Des mutations sur un gène

Et c’est ainsi que les chercheurs ont pu identifier un gène suspect : le gène RRAGD, présentant des mutations. Grâce à une collaboration internationale, ils ont pu identifier ce gène suspect dans 10 autres familles venant d’Allemagne, de France, des Etats-Unis qui avaient des symptômes similaires. "Par rapport à la famille verviétoise", explique le Professeur Jouret, "les autres familles à l’étranger, n’avaient qu’une seule génération qui était touchée. Et donc, nos collaborateurs allemands et français ou américains n’avaient pas pu faire cette analyse comparative entre les sujets sains et les sujets touchés par la maladie génétique."

Une nouvelle maladie

Les médecins chercheurs ont donc découvert une nouvelle maladie génétique rénale rare appelée "hypomagnésémie rénale autosomique dominante" et qui se transmet de génération en génération. Les patients qui présentent cette mutation sur le gène RRAGD souffrent d’une fuite excessive de magnésium dans leurs urines, ce qui génère des crampes musculaires, des crises de tétanie et une tension artérielle trop faible. Les résultats de cette étude viennent d’être publiés dans une revue scientifique, le Journal of the American Society of Nephrology.

Le magnésium en question

Le magnésium est une composante essentielle de notre alimentation. Lorsqu’on en manque, il peut se produire des crampes musculaires, des fourmillements dans les doigts voire des tétanies d’apparition brutale. Ces plaintes sont fréquentes et ne sont souvent pas considérées comme inquiétantes. Elles donnent pourtant un signal d’alerte : la concentration sanguine de certains ions comme le magnésium est perturbée.

Ce magnésium, absorbé par l’intestin, est stocké dans nos cellules ou éliminé dans les urines par les reins. Ce qu’il se passe, lorsque les urines éliminent trop de magnésium, c’est que le patient peut souffrir de douleurs musculaires ou de problèmes neurologiques.
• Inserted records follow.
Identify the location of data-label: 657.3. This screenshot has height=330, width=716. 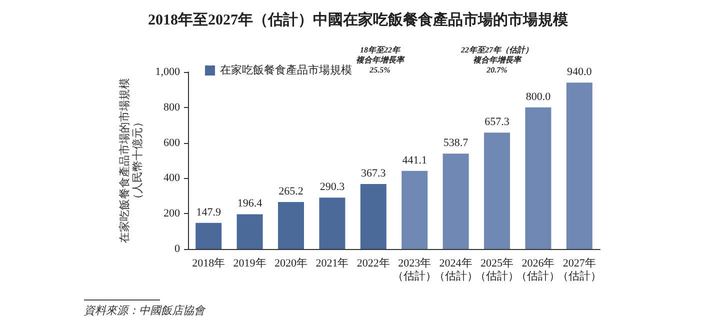
(497, 122).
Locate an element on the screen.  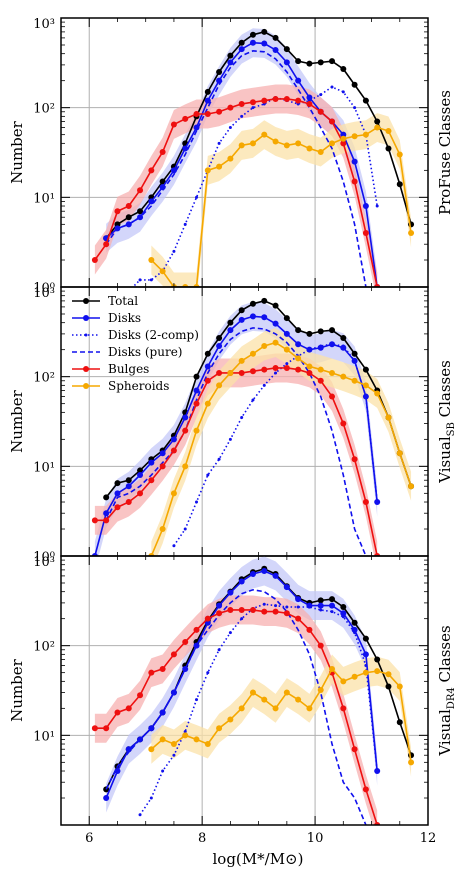
x-axis-label: log(M*/M⊙) is located at coordinates (258, 859).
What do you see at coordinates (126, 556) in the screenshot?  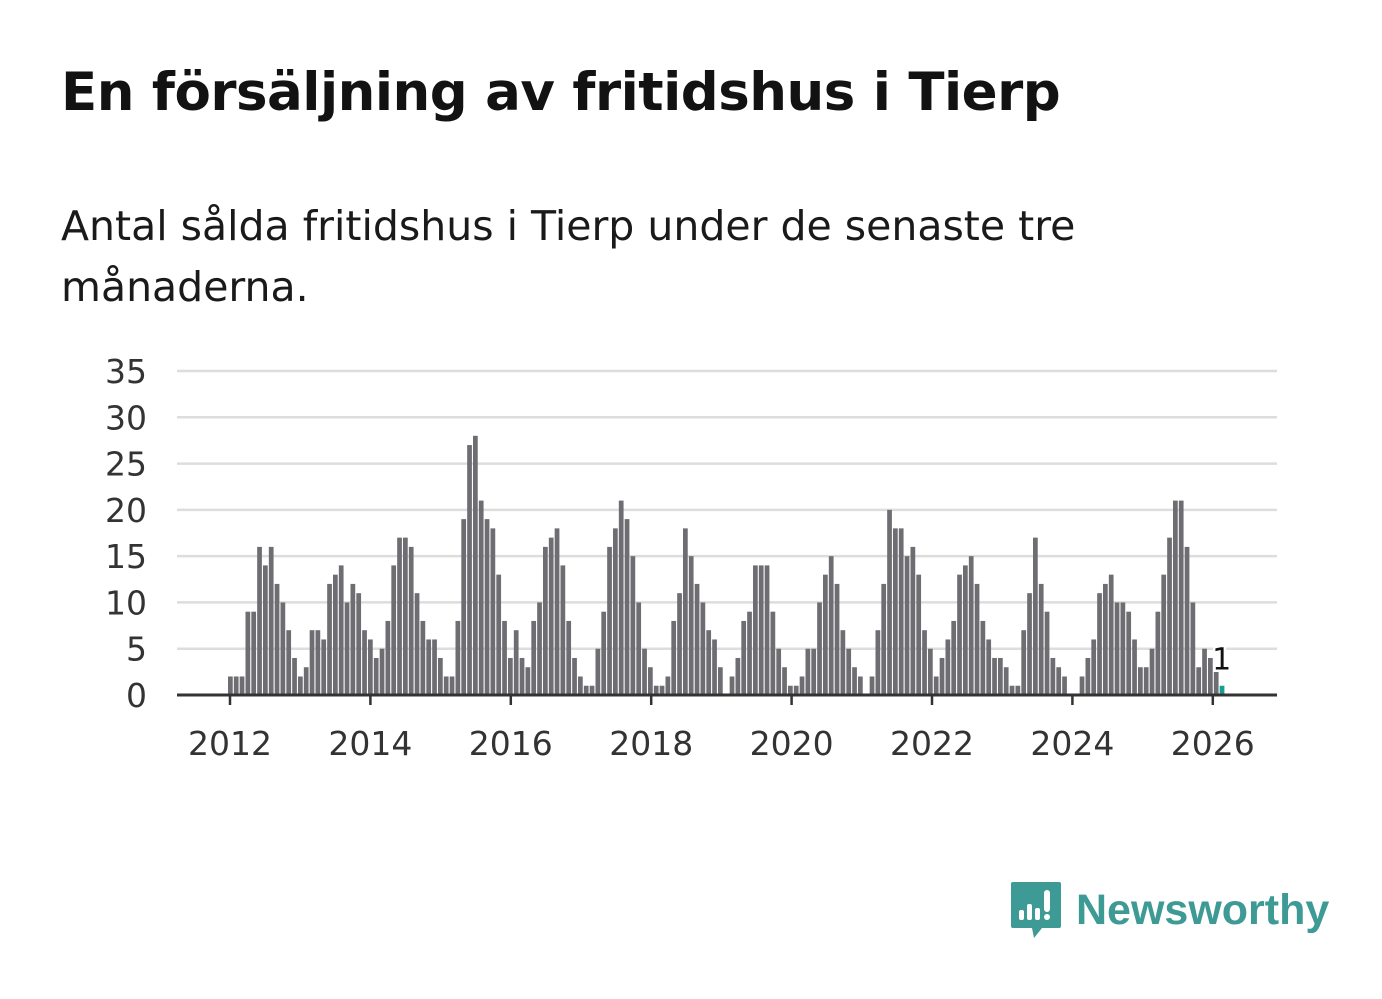 I see `y-tick-label: 15` at bounding box center [126, 556].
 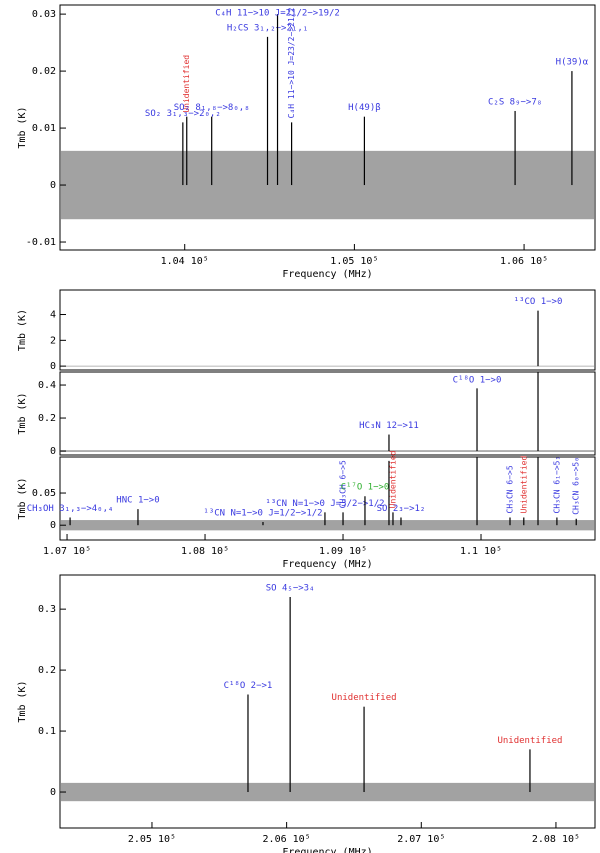 I want to click on line-label: SO₂ 3₁,₃−>2₀,₂, so click(x=183, y=114).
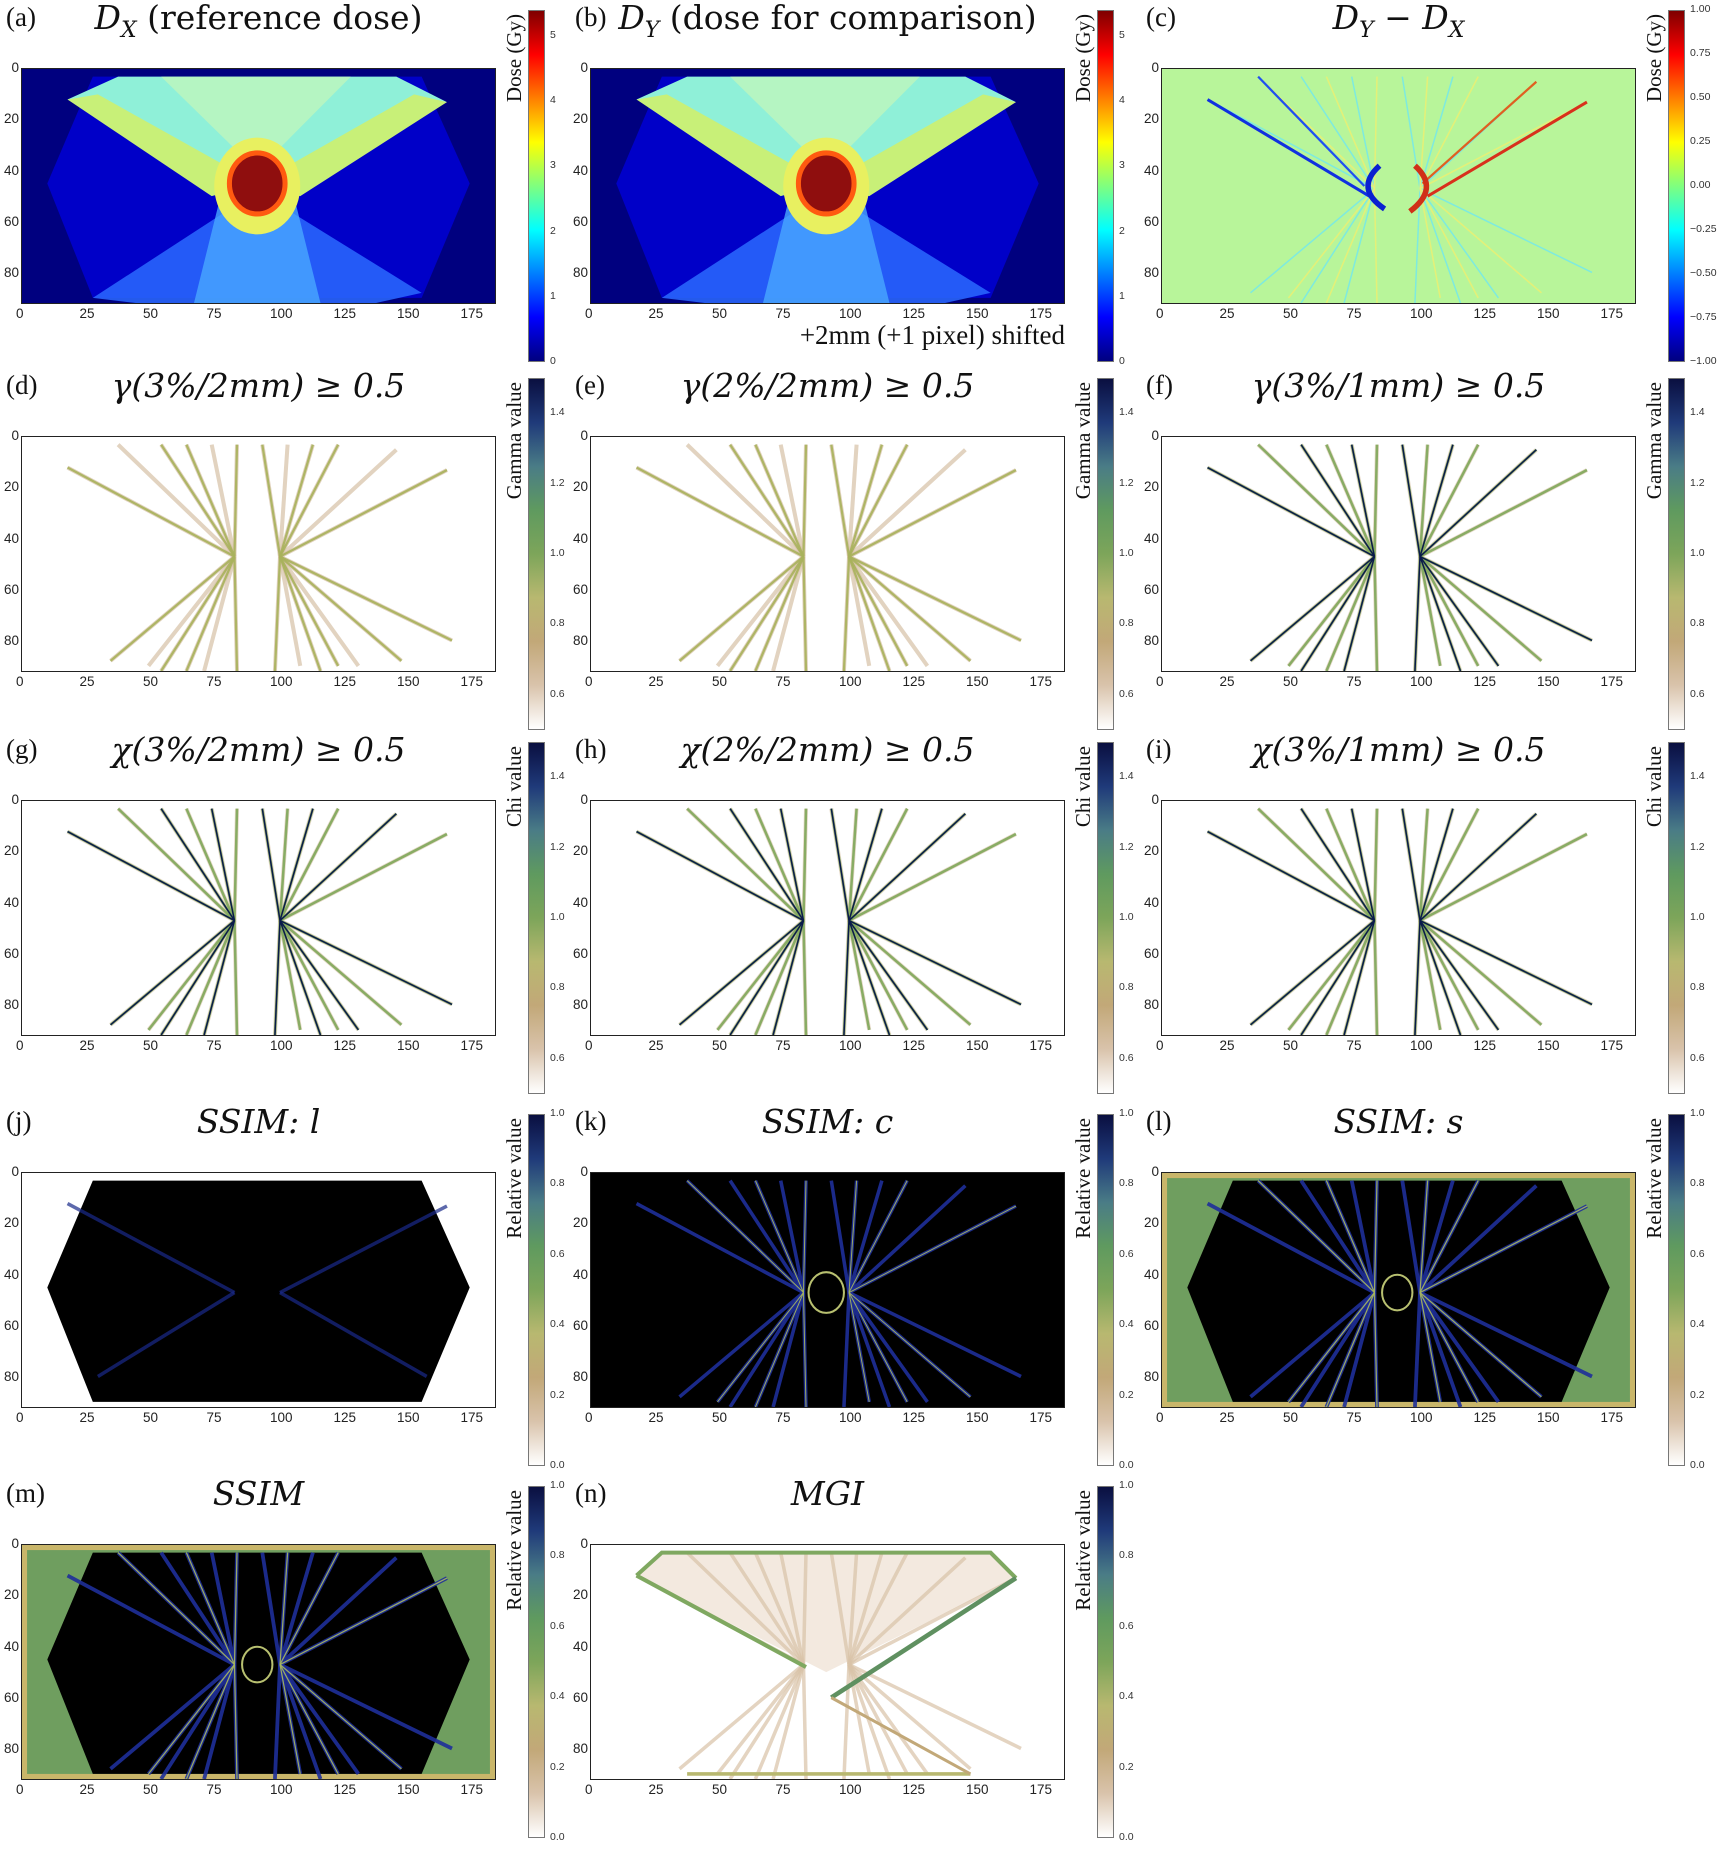 This screenshot has width=1720, height=1854. I want to click on colorbar-tick-label: 5, so click(1122, 36).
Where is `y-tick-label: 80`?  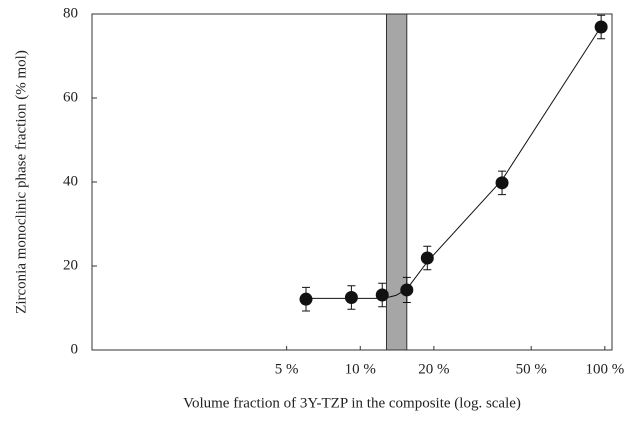
y-tick-label: 80 is located at coordinates (70, 13).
On parle de "magnésémie". 

De nouvelles perspectives

Cette découverte ouvre de nouveaux espoirs. En termes diagnostiques, les symptômes sont très fréquents, et ils sont souvent banalisés par le patient ou le médecin. Quand ces crampes sont spontanées, elles doivent être explorées, estime le Professeur. "Au niveau thérapeutique, nous avons identifié un des partenaires de cette protéine, pour laquelle un autre médicament existe déjà. Il est trop tôt pour savoir si cela peut être utilisé, mais cela laisse un espoir thérapeutique."

C’est aussi un soulagement pour une famille de Verviers qui se demandait depuis 30 ans de quoi elle souffrait. Et peut-être aussi pour bien d’autres patients concernés.